Next Monday (the 27th of January) is Holocaust Memorial Day. Ask the common man what the most important statistic is about the Holocaust and I bet that you will be met with something to do with the murder of six million Jews. As a Jewish person myself, I am thankful to live in a society where virtually everyone knows about, and hates, what was inflicted on members of my religion. The sense of unification and remembrance that is felt every year should be a source of hope that one day, genocide will end for good.
However, in recent years I have become increasingly aware of a worrying trend in people’s knowledge about the Holocaust. It may surprise you to know that the death toll of Nazi Germany’s actions reached much more than six million. Depending on which study you use, actual victim counts vary between 11 million and 21 million. This surplus over Jewish victims includes the Soviet Communists, Ethnic Poles, Romanis, Freemasons, Slovenes, homosexuals, disabled people, Jehovah’s Witnesses and Spanish Republicans which were also murdered during this period. Whether these killings should be included in the technical definition of the word “Holocaust” is in my view irrelevant. What matters much more than debates about terminology is that millions of people, including but not exclusively Jews, were brutally killed at the time of the Holocaust. Nevertheless, it seems to me that a disproportionate amount of education, discussion and remembrance about the Holocaust ignores this fact.
It must be noted that I do not particularly hold anger towards any individual for this problem. If you have never been made significantly aware of these issues, you can hardly be blamed for not acting upon them. My frustrations are rather with society as a whole for making these omissions.

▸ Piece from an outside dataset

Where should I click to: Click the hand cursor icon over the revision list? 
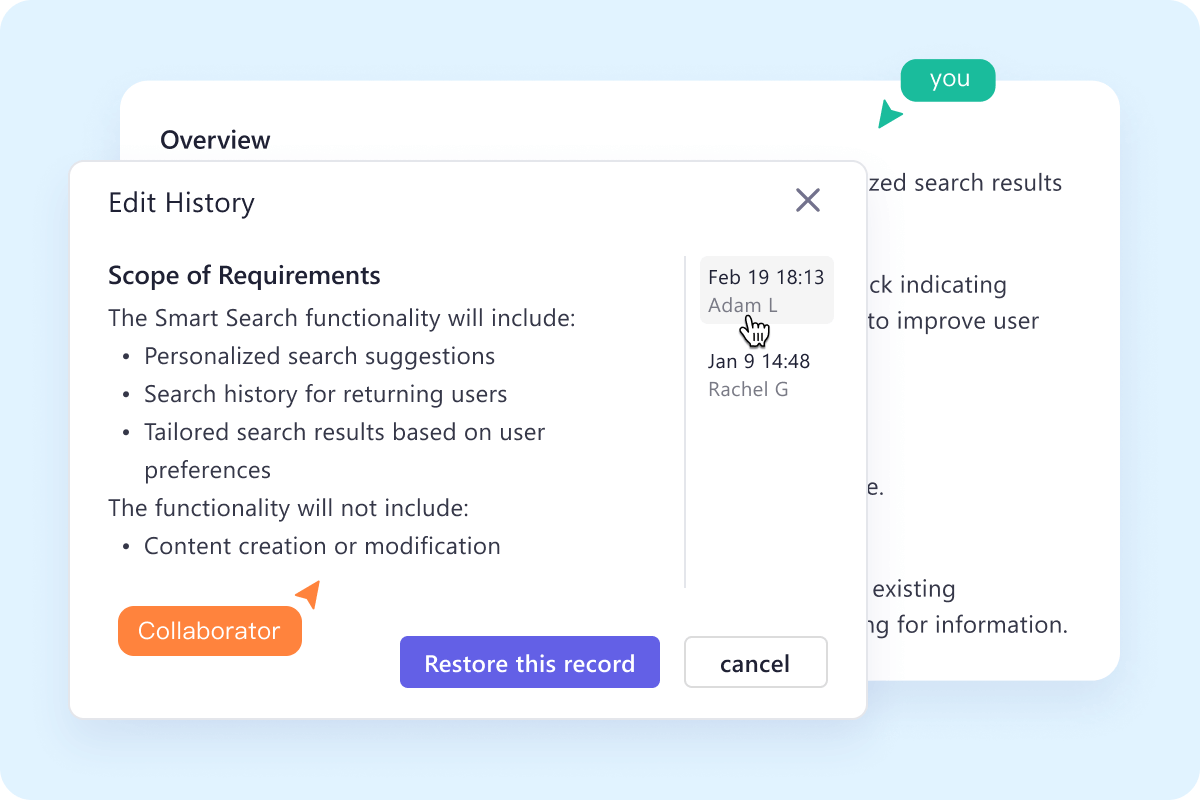(755, 332)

An example of when I was made particularly aware of this issue occurred last summer, during a tour of Yad Vashem, the “world centre for documentation, research, education and commemoration of the Holocaust.” I decided to ask the tour guide whether there are any parts of the site devoted to non-Jewish victims, citing homosexuals as an example. I was met with looks of surprise and mild irritation, before the tour guide replied that although there are small sections designed for the purposes I had raised, this was primarily a Jewish memorial, so in a word, no. She was later supported in this attitude by one of my peers, who made the case that homosexuality is arguably against Jewish law, making it inappropriate for Yad Vashem to commemorate gay people. This experience left me pretty ashamed that fellow representatives of the Jewish faith were expressing this view, despite the fact that a large principle of Judaism is to “love thy neighbour”. I fear that this is the attitude unfortunately taken by too many of the more conservative and ignorant members of the community.

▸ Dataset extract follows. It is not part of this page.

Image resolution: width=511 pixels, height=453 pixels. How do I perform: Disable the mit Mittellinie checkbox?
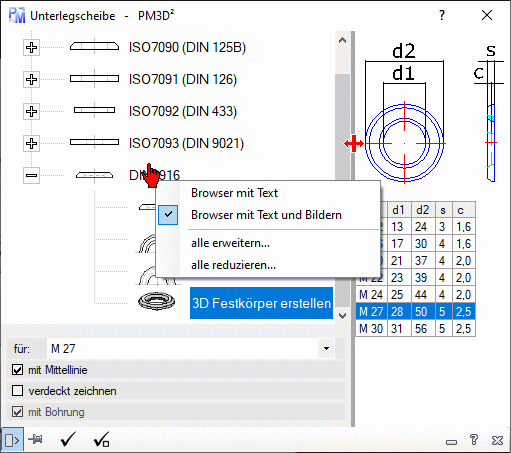pyautogui.click(x=17, y=370)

It is my strong belief that everyone should pay due remembrance to all victims of the Holocaust, regardless of religion, background or circumstance. This Holocaust Memorial Week, I will continue to appreciate the efforts that society makes to remember the lost souls of the Holocaust. I will of course be devoting a lot of my thoughts to the Jewish victims of the Holocaust. However, I plan to also spend much of my time remembering all of the other people who fell victim to the mindless persecution that we all know about. My hope is that this year, more people recognise my view and join me in such reflections.